Разработку рук-ног, плечевого пояса ребята продолжали. В ванной, с криком, без свидетелей, пересиливая и ломая себя ежедневно.

Когда-никогда, а настал срок выписки. Собралась медкомиссия и решила всем пострадавшим дать вторую, нерабочую группу инвалидности. Оба Володи категорически отказались.

«Огромное спасибо! – сказал Володя-старший на выходе из больнички. – Мы вас не подведём. Мы вам, ять, покажем инвалидность!»

Благодарил врачей и Володя-младший. И тихо бормотал себе под нос: «Эх, ёклмн. Непал пролетел; Гималаи пролетели, Эверест накрылся, ёклмн…»

Через год оба Володи участвовали в первенстве Союза на Памире.

В следующей, другой, здоровой жизни мы вместе не раз ходили в баню. Любители парной бросали на раздевшихся Володей недоумевающие взгляды, и, не справившись с любопытством, кто-то спрашивал:

– Чем это вас, мужики? Пулей, бомбой, снарядом?

– Да так, трамвай неудачно останавливали…

Глава III

Тенцзин

Курица – не птица, Монголия, как и Болгария, – не заграница, – так говорили в Советском Союзе те, кто стремился куда-то выезжать. Говорили, но и в Монголию поехать были не прочь. Правда, не для того чтобы посмотреть достопримечательности, как в случае с Францией, а с намерением поработать. А что? Платили в два-три раза больше, чем на аналогичных должностях в Союзе, но блага этим не исчерпывались. С одной стороны, со шмотками, техникой в Монголии слабовато, зато честно заработанные тугрики-рубли легко переводились в инвалютные чеки. Нынешнему молодому или даже средних лет россиянину стоит объяснить, что это такое.

В Москве существовали специальные магазины «Берёзка», где торговля производилась за валюту. А чеки – это валютный эквивалент: очень ценные «бумажки» разных цветов и с разными буквенными обозначениями, что подразумевало разные «веса», то есть покупательную способность. И товары в «Берёзках» – магазинах с затенёнными стеклами – бывали получше, чем в Монголии, не говоря уже о массовых магазинах родной страны.

Родитель мой, Министерства обороны полковник, съездил в Монголию в командировку. После чего я получил дубоватую кожаную куртку – оттуда, и шикарные финские туфли на высоком каблуке, которые тогда и у мужчин считались модными, – из московской «Берёзки».

Ну, ладно, будем считать это лирическим отступлением. Потому что история наша движется совсем в другом направлении. Географически, конечно, она устремлена именно сюда, в сторону Азии. А логически – нет, поскольку с барахлом почти не связана.

В конце 70-х в Монголию поехал мой друг Коля. В Москве он работал учителем русского языка и литературы, потом заместителем директора школы, а в Монголии сразу стал директором. Познакомился со страной, обустроился и, само собой, оброс нужными связями. Через некоторое время вполне созрел, чтобы пригласить меня в гости. С этой поездкой вообще не предвиделось проблем. Во-первых, приглашение от обитателя страны – не просто приятные слова, а важная и уважаемая инстанциями бумага.

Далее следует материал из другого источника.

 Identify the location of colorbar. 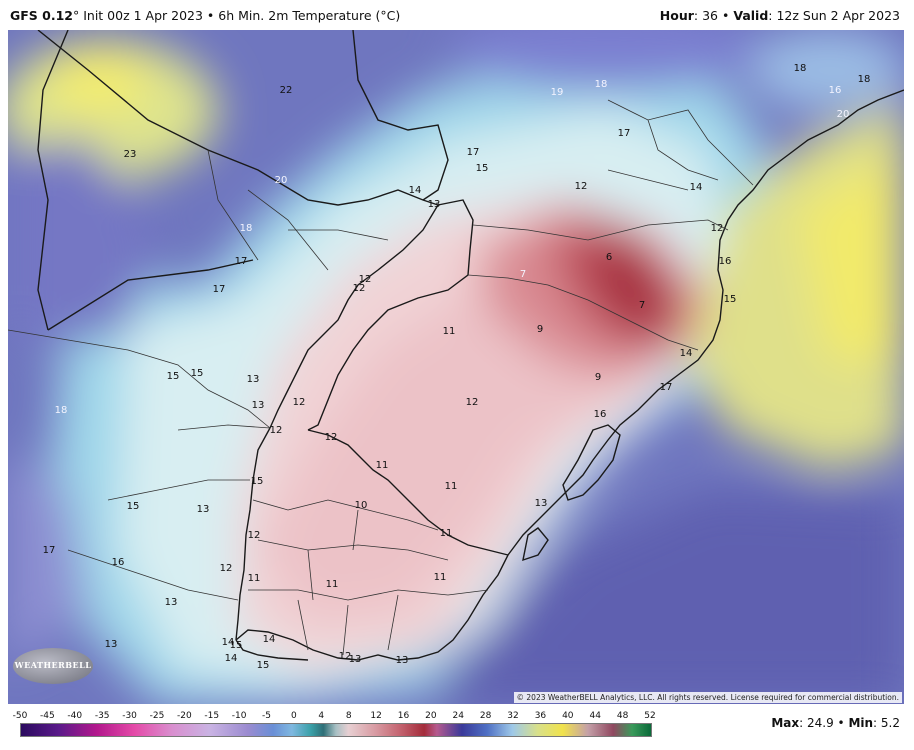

Во-вторых, как я уже говорил, курица, то есть Монголия, – не бог весть какая заграница. В-третьих, важным довеском, своеобразным выездным портфолио выступала имевшаяся уже у меня за плечами Франция. Таким образом, собрался я – не по французскому варианту, а попроще и побыстрее – и полетел в Батор (так на разговорном языке называли столицу страны Улан-Батор), даже и без собеседований-инструкций, и без чекистов на хвосте.

Оно понятно: оттуда не слиняешь. Где, если что, политического убежища просить? В коммунистическом Китае? Уже смешно. В пустыне Гоби у кочевников-скотоводов? Ещё смешнее.